## [Records shown]
+---+

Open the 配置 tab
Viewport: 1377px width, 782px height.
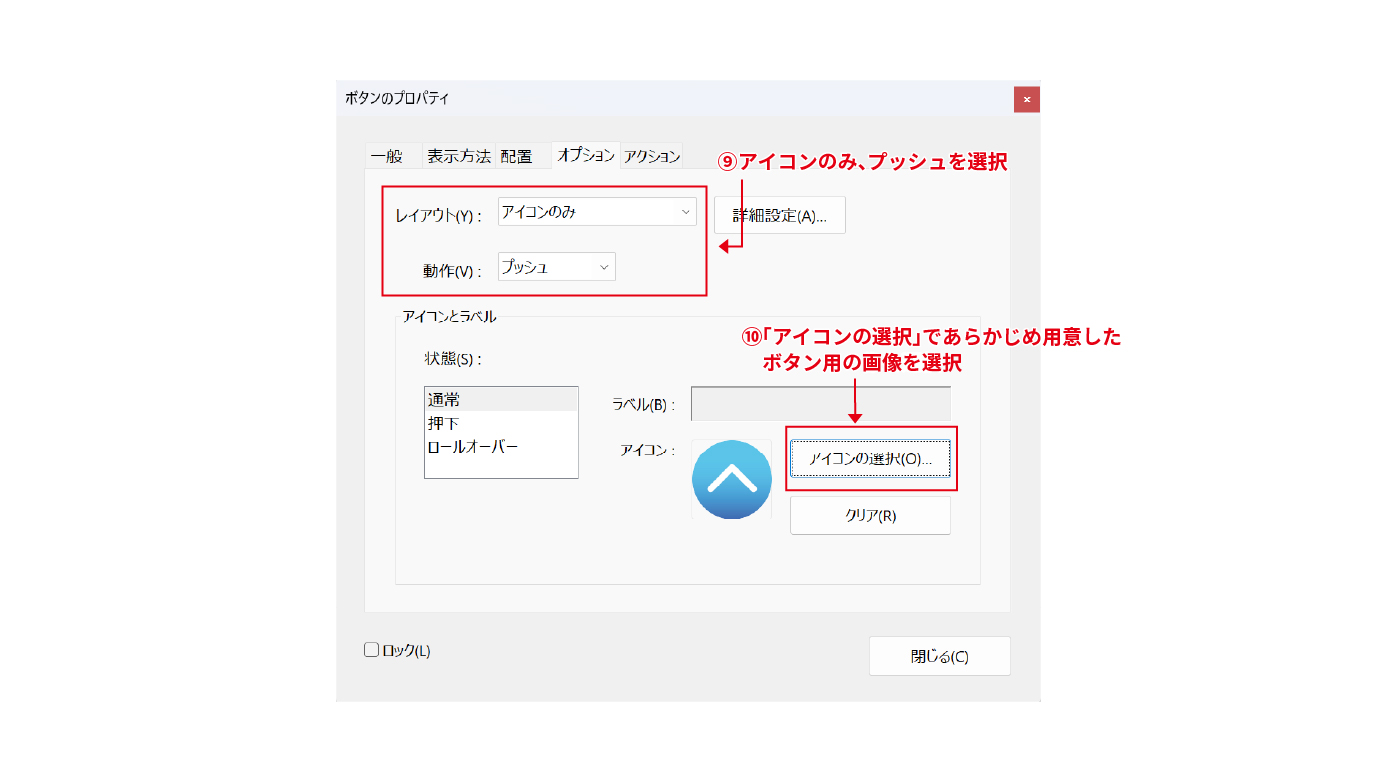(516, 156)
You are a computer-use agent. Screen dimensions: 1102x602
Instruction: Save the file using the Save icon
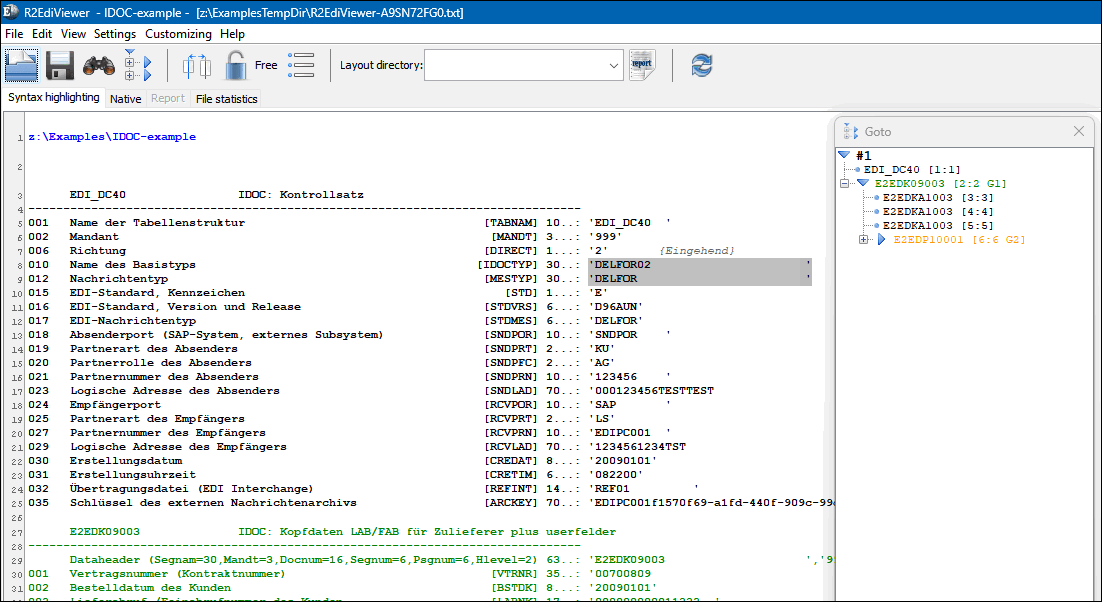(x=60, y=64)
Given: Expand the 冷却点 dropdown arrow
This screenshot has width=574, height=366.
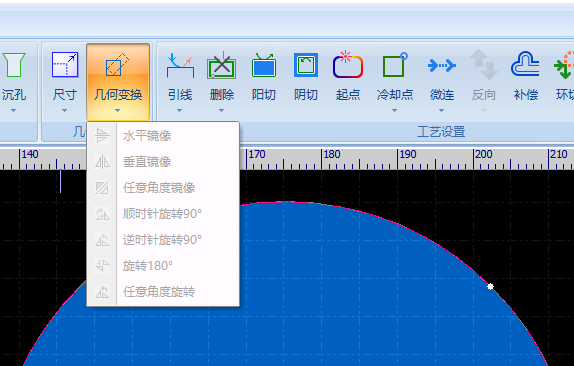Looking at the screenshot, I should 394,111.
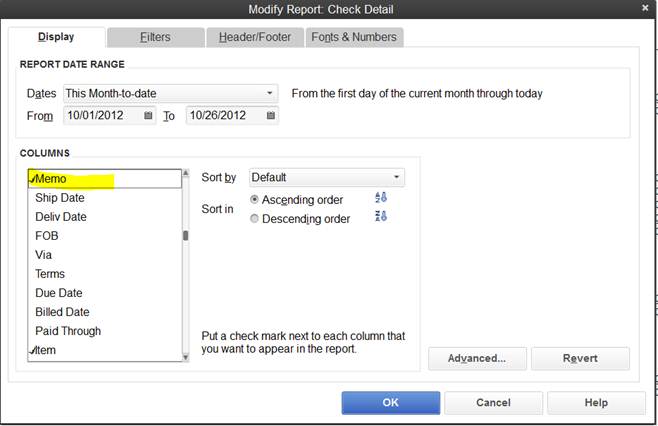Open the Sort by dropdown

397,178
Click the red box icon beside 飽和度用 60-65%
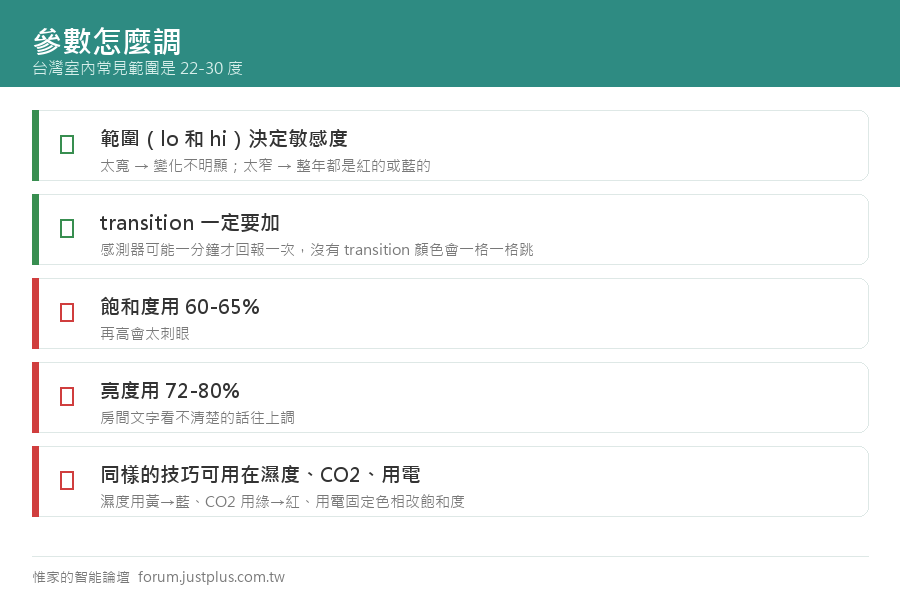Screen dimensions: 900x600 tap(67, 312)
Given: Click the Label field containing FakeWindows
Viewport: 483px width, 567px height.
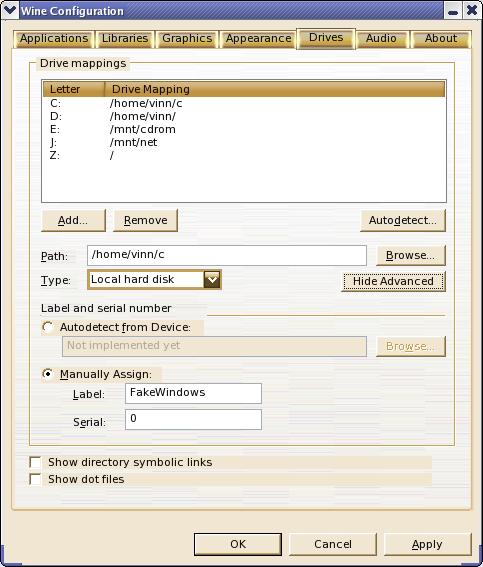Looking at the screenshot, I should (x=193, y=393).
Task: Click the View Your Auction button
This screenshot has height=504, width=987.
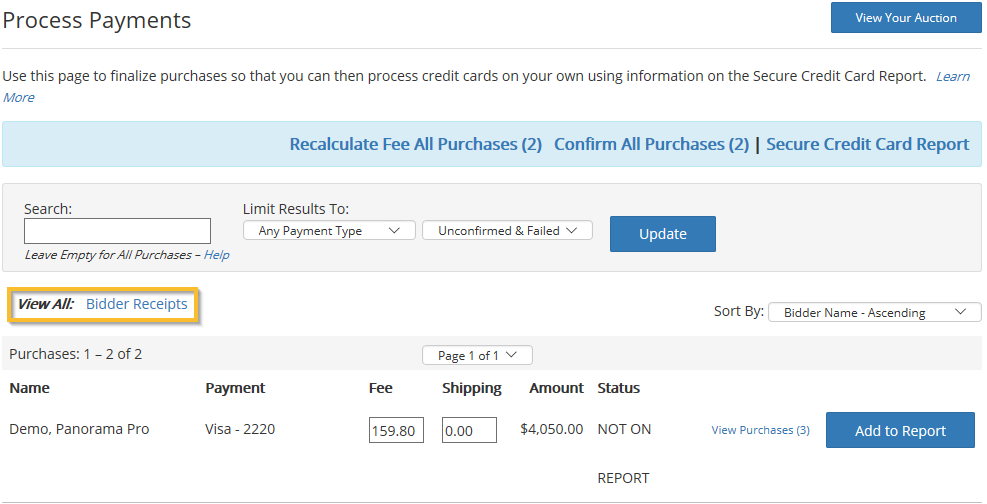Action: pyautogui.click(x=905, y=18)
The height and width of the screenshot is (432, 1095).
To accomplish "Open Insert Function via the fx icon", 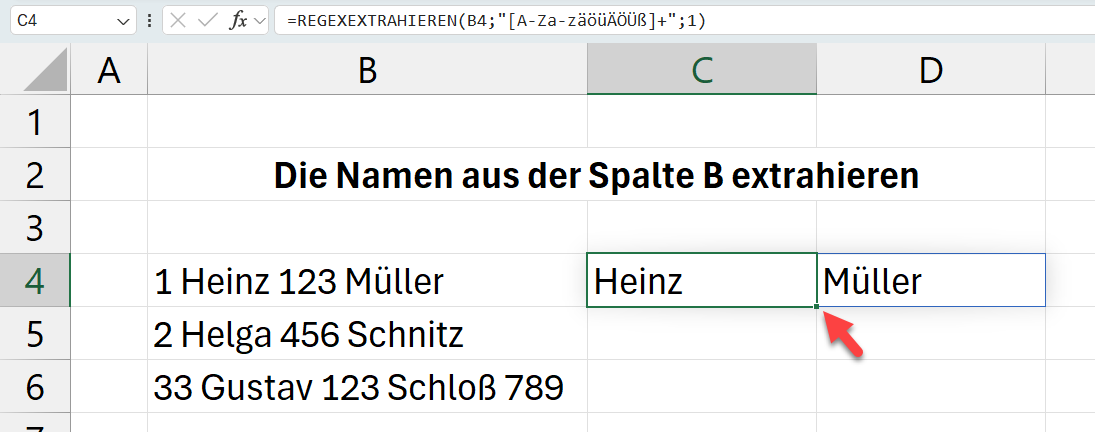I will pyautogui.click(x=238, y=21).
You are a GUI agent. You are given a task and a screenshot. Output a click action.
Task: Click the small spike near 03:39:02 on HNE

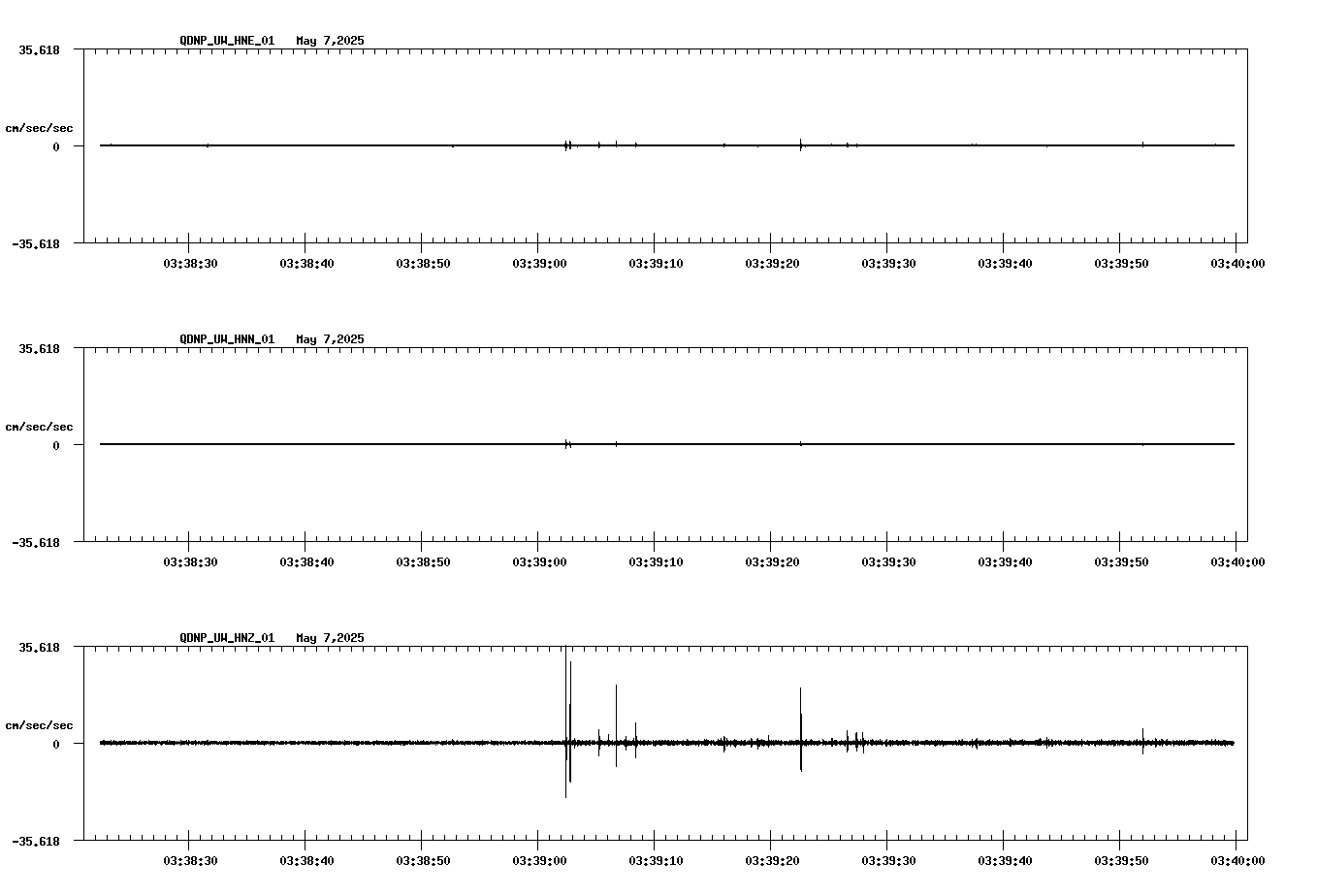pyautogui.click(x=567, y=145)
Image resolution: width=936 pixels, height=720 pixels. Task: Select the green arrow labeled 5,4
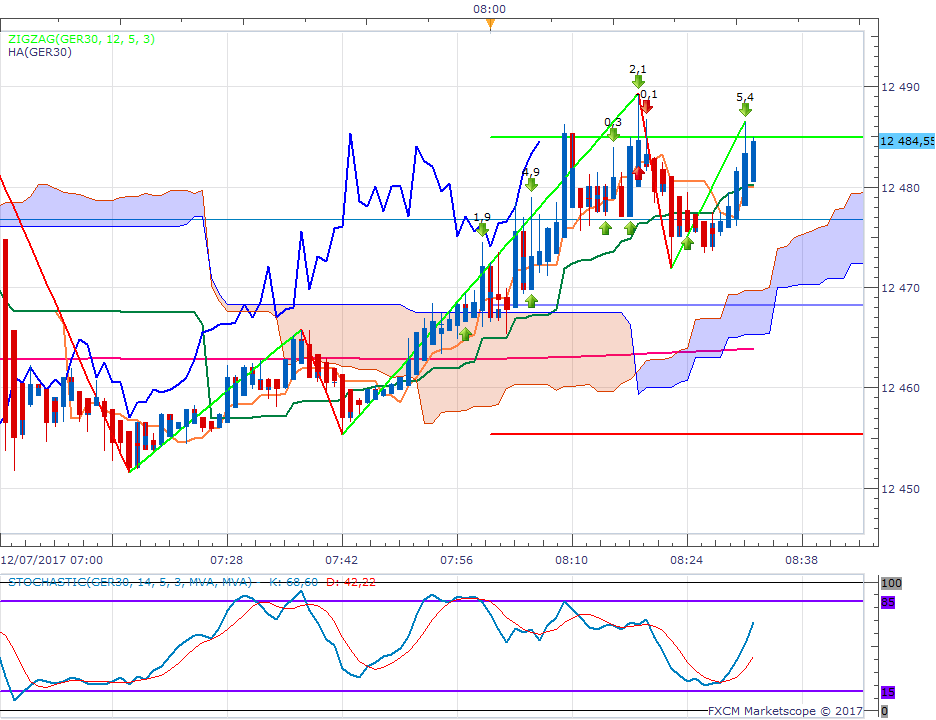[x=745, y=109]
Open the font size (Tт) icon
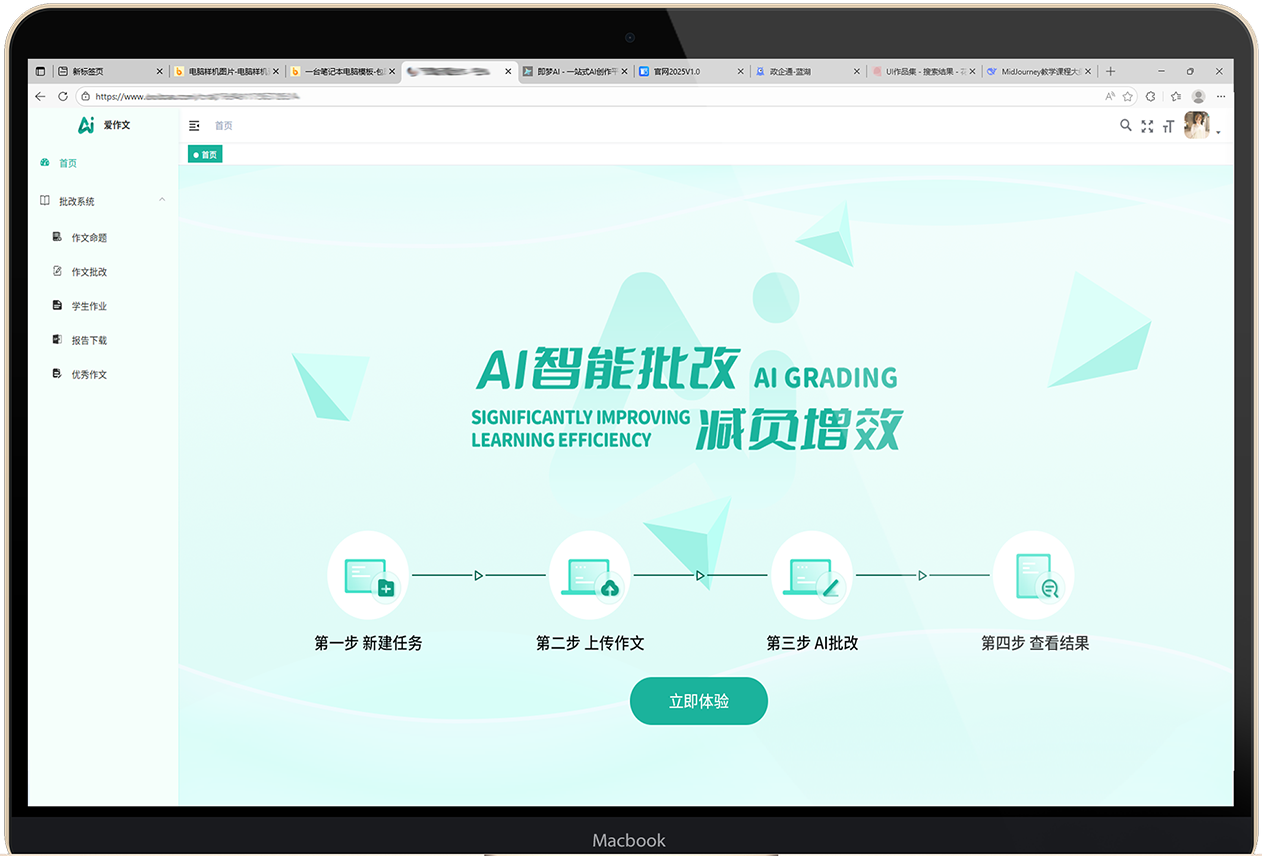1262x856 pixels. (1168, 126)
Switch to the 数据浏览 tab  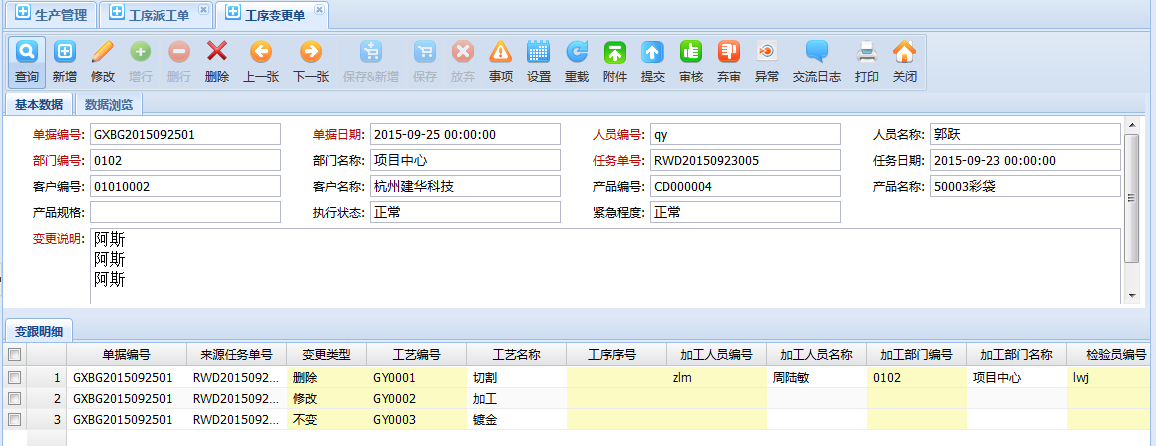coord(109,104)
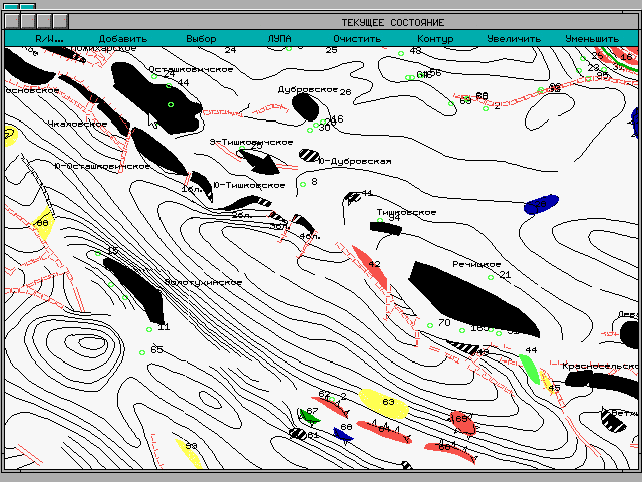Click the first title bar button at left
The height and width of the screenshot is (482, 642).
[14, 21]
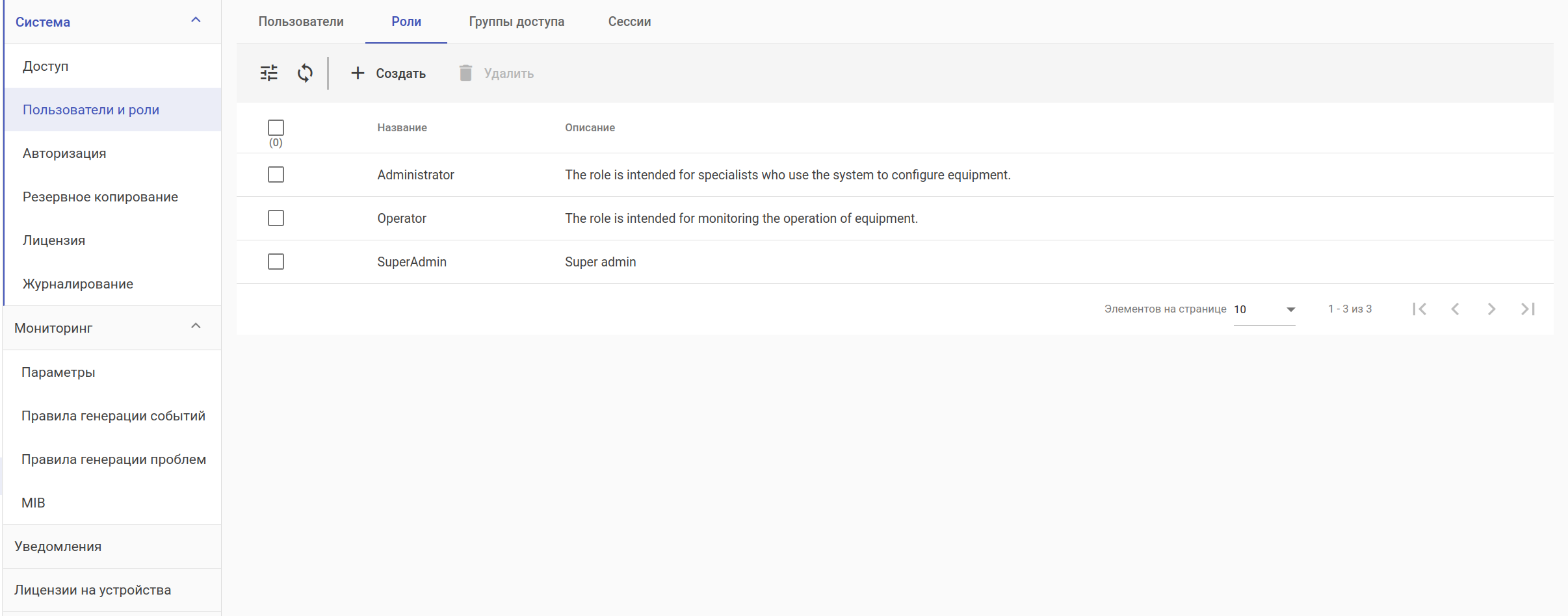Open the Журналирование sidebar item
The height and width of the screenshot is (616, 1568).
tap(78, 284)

+---+

Beginning with the line above that contains "You are a computer-use" and finishing with the line that contains "Given: Click the", print those lines exactly and only. Skip all pictures.

## [Exercise response]
You are a computer-use agent. Screen dimensions: 1102x602
Instruction: Save the file using the Save icon
(x=60, y=64)
Given: Expand the 冷却点 dropdown arrow
This screenshot has width=574, height=366.
Looking at the screenshot, I should 394,111.
Open the Sort by dropdown

397,178
Click the red box icon beside 飽和度用 60-65%
Screen dimensions: 900x600 tap(67, 312)
Given: Click the Label field containing FakeWindows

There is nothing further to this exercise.